Thursday, August 7, 2008

The fallacy of the conventional relationship (and the invention of homosexuality.)

The fallacy of the conventional relationship is the fact that is exists backwards from what it was meant to be. When we seek sex, love, and marriage as ends in themselves we’re using the icing of the cake to build the foundation of our houses. How did it come this? The way we came to this was by creating sex as an identity. The things of nature like eating and sleeping don’t give us an identity unless we do it in a way that isn’t the norm or exists in the mainstream. If someone is a vegetarian it will become one of their defining features, because most people aren’t. The only way this would be overlooked is if something even more obvious replaced as our master status. The dominant group always has entitlement to label subordinate groups. It’s not till subordinate groups can put enough differences aside and find something in common that they can have leverage against the dominant group. For instance a white male is the dominant group here. The white male has the ability to criticize the other white male by calling them fag or pussy, because it’s a sign of femininity imposing the idea that the dominant person is less than dominant. When we see a white man we call him a man…just a man, but when we see a black man we call him a black man, because we’ve made black his master status. Finally, of course we have a gay man, who isn’t just a man but a man who is gay. We tend to overlook all the other features because the dominant group allows themselves make this the only feature that matters. It’s not till all minorities of a certain kind can combine groups based on a similarity rather than difference that action can occur against an existing power, which will either cause an overthrow or integration into the mainstream.

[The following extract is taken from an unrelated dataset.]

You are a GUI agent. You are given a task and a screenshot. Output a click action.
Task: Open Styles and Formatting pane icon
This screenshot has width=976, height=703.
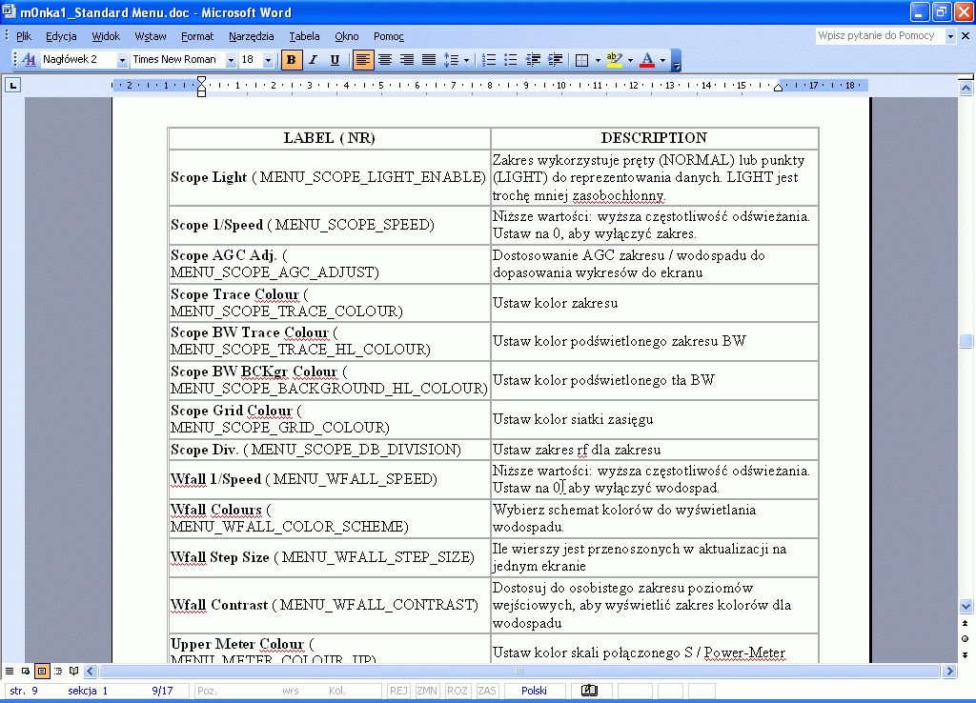click(x=28, y=60)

We can then say that it was the creation of gay as an identity that helped create a chain reaction to all other sexual identities, and this caused a change in the definition of love and marriage as well. First if we go back to the Victorian era we find that the ideas set forth by Benedict in the 850’s of sodomy and procreation was still in place. It was the enlightenment that we believed through more discourses we could eventually create scientific ways of looking at the world objectively, but the complete opposite seems to have happened. The enlightenment influenced by old ideas through religious belief decided to categorize all the forms of sodomy into scientific discourses. This is when homosexuality was given its own identity, and with the identities we give things come definitions. We defined homosexuals as people with feminine traits that were trapped in men. In the 1890’s this brought about the idea that existed opposite which was heterosexuality. We could no longer define ourselves through procreation and sodomy because we created new identities through discourse.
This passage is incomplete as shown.